◆ **TASK TO CARRY OUT**:
Write out each entry again. Keep every word exactly as it is.

###

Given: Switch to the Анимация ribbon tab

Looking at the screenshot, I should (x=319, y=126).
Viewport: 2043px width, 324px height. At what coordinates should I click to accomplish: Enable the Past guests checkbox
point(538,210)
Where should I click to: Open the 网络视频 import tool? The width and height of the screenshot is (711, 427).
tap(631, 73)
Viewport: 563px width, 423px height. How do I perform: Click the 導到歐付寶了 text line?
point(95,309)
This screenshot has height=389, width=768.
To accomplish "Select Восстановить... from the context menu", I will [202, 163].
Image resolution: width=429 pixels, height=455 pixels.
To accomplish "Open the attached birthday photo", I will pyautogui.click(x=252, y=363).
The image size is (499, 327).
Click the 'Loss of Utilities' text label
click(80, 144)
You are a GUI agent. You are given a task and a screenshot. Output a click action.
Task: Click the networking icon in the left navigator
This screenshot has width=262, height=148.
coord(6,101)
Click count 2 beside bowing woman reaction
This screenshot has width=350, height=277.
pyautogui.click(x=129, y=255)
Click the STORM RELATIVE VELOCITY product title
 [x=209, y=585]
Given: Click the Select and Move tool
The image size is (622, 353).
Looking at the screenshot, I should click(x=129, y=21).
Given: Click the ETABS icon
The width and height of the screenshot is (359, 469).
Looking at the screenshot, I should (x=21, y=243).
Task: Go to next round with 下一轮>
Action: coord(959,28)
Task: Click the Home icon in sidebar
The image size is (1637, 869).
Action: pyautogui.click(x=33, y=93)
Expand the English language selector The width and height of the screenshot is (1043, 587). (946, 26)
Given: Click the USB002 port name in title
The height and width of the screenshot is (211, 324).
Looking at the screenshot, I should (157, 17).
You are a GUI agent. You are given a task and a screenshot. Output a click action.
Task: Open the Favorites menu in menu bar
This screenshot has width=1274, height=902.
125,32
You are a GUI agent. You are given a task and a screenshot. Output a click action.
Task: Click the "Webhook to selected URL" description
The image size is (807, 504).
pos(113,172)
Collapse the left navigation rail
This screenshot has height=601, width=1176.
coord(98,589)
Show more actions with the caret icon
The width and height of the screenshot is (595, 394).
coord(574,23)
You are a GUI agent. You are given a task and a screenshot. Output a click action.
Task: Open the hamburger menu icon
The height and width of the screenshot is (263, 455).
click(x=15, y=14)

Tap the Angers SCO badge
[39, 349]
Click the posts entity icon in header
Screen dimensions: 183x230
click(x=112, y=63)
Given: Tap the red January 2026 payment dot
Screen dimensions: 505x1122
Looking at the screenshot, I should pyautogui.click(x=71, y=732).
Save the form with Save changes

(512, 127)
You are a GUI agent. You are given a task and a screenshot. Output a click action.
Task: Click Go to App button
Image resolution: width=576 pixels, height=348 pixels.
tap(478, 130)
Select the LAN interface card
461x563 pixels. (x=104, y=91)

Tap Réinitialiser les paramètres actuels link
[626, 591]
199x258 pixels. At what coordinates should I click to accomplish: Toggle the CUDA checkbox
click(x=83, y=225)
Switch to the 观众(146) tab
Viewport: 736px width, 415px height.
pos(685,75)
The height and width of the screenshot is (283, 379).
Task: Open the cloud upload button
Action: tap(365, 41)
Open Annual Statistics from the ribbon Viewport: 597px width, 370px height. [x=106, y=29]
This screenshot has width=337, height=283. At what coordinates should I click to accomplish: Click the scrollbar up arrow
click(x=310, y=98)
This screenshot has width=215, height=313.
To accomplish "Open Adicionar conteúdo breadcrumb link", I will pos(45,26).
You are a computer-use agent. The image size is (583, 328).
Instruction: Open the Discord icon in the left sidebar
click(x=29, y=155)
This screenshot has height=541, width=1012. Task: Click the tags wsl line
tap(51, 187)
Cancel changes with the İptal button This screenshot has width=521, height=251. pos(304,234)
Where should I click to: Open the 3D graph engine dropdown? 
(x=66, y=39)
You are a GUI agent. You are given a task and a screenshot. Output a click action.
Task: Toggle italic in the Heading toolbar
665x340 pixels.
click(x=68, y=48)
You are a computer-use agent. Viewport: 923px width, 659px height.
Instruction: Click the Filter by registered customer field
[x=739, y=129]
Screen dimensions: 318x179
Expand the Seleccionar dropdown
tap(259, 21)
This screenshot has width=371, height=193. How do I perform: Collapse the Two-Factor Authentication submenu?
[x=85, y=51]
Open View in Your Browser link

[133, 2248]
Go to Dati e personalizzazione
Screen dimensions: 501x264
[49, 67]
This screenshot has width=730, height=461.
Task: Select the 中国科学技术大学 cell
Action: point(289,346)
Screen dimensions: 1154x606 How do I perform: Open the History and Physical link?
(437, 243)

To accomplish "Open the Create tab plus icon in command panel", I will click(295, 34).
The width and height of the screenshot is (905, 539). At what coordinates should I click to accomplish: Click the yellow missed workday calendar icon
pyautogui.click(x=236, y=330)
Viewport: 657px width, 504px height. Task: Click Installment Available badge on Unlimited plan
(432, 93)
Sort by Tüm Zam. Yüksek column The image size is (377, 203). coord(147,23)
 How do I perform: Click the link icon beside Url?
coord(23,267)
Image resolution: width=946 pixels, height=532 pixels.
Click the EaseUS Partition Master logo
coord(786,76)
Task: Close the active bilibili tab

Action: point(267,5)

###

◆ **EXERCISE SOLUTION**:
Given: Switch to the Анимация ribbon tab

Looking at the screenshot, I should (x=319, y=126).
Viewport: 2043px width, 324px height. At what coordinates should I click to accomplish: Enable the Past guests checkbox
point(538,210)
Where should I click to: Open the 网络视频 import tool? The width and height of the screenshot is (711, 427).
tap(631, 73)
Viewport: 563px width, 423px height. How do I perform: Click the 導到歐付寶了 text line?
point(95,309)
This screenshot has height=389, width=768.
To accomplish "Select Восстановить... from the context menu", I will [202, 163].
Image resolution: width=429 pixels, height=455 pixels.
To accomplish "Open the attached birthday photo", I will pyautogui.click(x=252, y=363).
The image size is (499, 327).
Click the 'Loss of Utilities' text label
click(80, 144)
You are a GUI agent. You are given a task and a screenshot. Output a click action.
Task: Click the networking icon in the left navigator
This screenshot has width=262, height=148.
coord(6,101)
Click count 2 beside bowing woman reaction
This screenshot has width=350, height=277.
pyautogui.click(x=129, y=255)
Click the STORM RELATIVE VELOCITY product title
 [x=209, y=585]
Given: Click the Select and Move tool
The image size is (622, 353).
Looking at the screenshot, I should click(x=129, y=21).
Given: Click the ETABS icon
The width and height of the screenshot is (359, 469).
Looking at the screenshot, I should (x=21, y=243).
Task: Go to next round with 下一轮>
Action: coord(959,28)
Task: Click the Home icon in sidebar
The image size is (1637, 869).
Action: pyautogui.click(x=33, y=93)
Expand the English language selector The width and height of the screenshot is (1043, 587). (946, 26)
Given: Click the USB002 port name in title
The height and width of the screenshot is (211, 324).
Looking at the screenshot, I should (157, 17).
You are a GUI agent. You are given a task and a screenshot. Output a click action.
Task: Open the Favorites menu in menu bar
This screenshot has width=1274, height=902.
125,32
You are a GUI agent. You are given a task and a screenshot. Output a click action.
Task: Click the "Webhook to selected URL" description
The image size is (807, 504).
pos(113,172)
Collapse the left navigation rail
This screenshot has height=601, width=1176.
coord(98,589)
Show more actions with the caret icon
The width and height of the screenshot is (595, 394).
coord(574,23)
You are a GUI agent. You are given a task and a screenshot. Output a click action.
Task: Open the hamburger menu icon
The height and width of the screenshot is (263, 455).
click(x=15, y=14)

Tap the Angers SCO badge
[39, 349]
Click the posts entity icon in header
Screen dimensions: 183x230
click(x=112, y=63)
Given: Tap the red January 2026 payment dot
Screen dimensions: 505x1122
Looking at the screenshot, I should pyautogui.click(x=71, y=732).
Save the form with Save changes

(512, 127)
You are a GUI agent. You are given a task and a screenshot. Output a click action.
Task: Click Go to App button
Image resolution: width=576 pixels, height=348 pixels.
tap(478, 130)
Select the LAN interface card
461x563 pixels. (x=104, y=91)

Tap Réinitialiser les paramètres actuels link
[626, 591]
199x258 pixels. At what coordinates should I click to accomplish: Toggle the CUDA checkbox
click(x=83, y=225)
Switch to the 观众(146) tab
Viewport: 736px width, 415px height.
pos(685,75)
The height and width of the screenshot is (283, 379).
Task: Open the cloud upload button
Action: tap(365, 41)
Open Annual Statistics from the ribbon Viewport: 597px width, 370px height. [x=106, y=29]
This screenshot has width=337, height=283. At what coordinates should I click to accomplish: Click the scrollbar up arrow
click(x=310, y=98)
This screenshot has width=215, height=313.
To accomplish "Open Adicionar conteúdo breadcrumb link", I will pos(45,26).
You are a computer-use agent. The image size is (583, 328).
Instruction: Open the Discord icon in the left sidebar
click(x=29, y=155)
This screenshot has height=541, width=1012. Task: Click the tags wsl line
tap(51, 187)
Cancel changes with the İptal button This screenshot has width=521, height=251. pos(304,234)
Where should I click to: Open the 3D graph engine dropdown? 
(x=66, y=39)
You are a GUI agent. You are given a task and a screenshot. Output a click action.
Task: Toggle italic in the Heading toolbar
665x340 pixels.
click(x=68, y=48)
You are a computer-use agent. Viewport: 923px width, 659px height.
Instruction: Click the Filter by registered customer field
[x=739, y=129]
Screen dimensions: 318x179
Expand the Seleccionar dropdown
tap(259, 21)
This screenshot has width=371, height=193. How do I perform: Collapse the Two-Factor Authentication submenu?
[x=85, y=51]
Open View in Your Browser link

[133, 2248]
Go to Dati e personalizzazione
Screen dimensions: 501x264
[49, 67]
This screenshot has width=730, height=461.
Task: Select the 中国科学技术大学 cell
Action: point(289,346)
Screen dimensions: 1154x606 How do I perform: Open the History and Physical link?
(437, 243)

To accomplish "Open the Create tab plus icon in command panel", I will click(295, 34).
The width and height of the screenshot is (905, 539). At what coordinates should I click to accomplish: Click the yellow missed workday calendar icon
pyautogui.click(x=236, y=330)
Viewport: 657px width, 504px height. Task: Click Installment Available badge on Unlimited plan
(432, 93)
Sort by Tüm Zam. Yüksek column The image size is (377, 203). coord(147,23)
 How do I perform: Click the link icon beside Url?
coord(23,267)
Image resolution: width=946 pixels, height=532 pixels.
Click the EaseUS Partition Master logo
coord(786,76)
Task: Close the active bilibili tab

Action: point(267,5)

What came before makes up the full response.